Pond’s allocated 15% of its ad spend into the mobile campaign, which used programmatic buying and was developed with AdColony and Mindshare. The campaign helped the brand gain 20 basis points of market share and was honored at the 2018 Mob-Ex Awards with a gold for best campaign in the location-based marketing category.
With Pond's market share declining in a competitive environment, the brand effectively combined location targeting for ads on mobile with outdoor posters to encourage commuters to take an action — photographing the posters — to access valuable information. Users could also learn more about the brand and make a purchase directly from their phones. The success of it the effort comes from its innovative use of location data to reach consumers at a time — during their daily commute — when they are known to be browsing for purchases on their phones and pairing this approach with an interest in photographing real-world media with their phones as a way to make the campaign interactive and provide added value.

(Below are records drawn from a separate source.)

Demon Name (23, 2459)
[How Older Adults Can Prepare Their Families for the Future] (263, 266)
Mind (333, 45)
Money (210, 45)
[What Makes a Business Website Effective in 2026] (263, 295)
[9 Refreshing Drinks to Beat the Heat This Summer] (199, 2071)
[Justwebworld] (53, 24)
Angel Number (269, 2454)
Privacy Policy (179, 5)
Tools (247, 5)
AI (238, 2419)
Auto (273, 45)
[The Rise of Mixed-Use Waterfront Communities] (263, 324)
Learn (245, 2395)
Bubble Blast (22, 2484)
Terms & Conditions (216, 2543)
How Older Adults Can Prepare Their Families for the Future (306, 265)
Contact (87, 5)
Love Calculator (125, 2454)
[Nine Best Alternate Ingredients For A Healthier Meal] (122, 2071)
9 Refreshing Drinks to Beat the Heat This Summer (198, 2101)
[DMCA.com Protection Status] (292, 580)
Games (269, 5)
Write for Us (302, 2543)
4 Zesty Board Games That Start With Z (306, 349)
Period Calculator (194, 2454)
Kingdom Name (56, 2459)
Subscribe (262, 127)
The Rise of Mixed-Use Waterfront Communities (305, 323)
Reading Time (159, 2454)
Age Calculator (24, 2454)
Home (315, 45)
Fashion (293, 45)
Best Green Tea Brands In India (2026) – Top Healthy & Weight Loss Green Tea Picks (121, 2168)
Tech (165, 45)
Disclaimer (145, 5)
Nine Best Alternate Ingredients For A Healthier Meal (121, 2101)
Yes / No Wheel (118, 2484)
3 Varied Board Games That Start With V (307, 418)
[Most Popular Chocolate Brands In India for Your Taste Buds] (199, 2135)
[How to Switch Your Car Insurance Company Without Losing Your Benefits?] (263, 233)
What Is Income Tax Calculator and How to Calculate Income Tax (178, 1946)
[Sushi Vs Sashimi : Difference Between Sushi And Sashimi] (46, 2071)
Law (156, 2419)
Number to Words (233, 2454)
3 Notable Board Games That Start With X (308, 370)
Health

Indonesia is one of fastest-growing mobile markets in the world, with the number of smartphone users surging 49% from 67.1 million in 2017 to 99.9 million by 2021, per eMarketer. The country will have the biggest digital economy in Southeast Asia with a market value of $130 billion by 2020, per IDC. Indonesian consumers are also seeking out smartphones with better features, as the segment of ultra low-end devices priced at $100 or less collapses from 56% of smartphones shipped in Q2 2015 to 26% in Q2 2017.
But that doesn’t mean that Indonesia, home to about 250 million people, is brimming with consumers who are buying higher-end phones from luxury brands like Apple. The iPhone maker’s market share in Indonesia has fallen to 1% from 3% in 2013, per Canalys data cited by The Wall Street Journal. The typical smartphone Indonesia sells for less than $200, lower than the least expensive iPhone model and much less than the iPhone X at $1,000, per IDC. Chinese handset makers like Xiaomi, Oppo and Vivo have been actively acquiring new customers with smartphones that specialize in taking selfies. As Indonesia’s user base grows, marketers will need to shift their media strategies to mobile device while recognizing some of the limitations of a region where lower-cost phones with less processing power and limited connectivity are more common.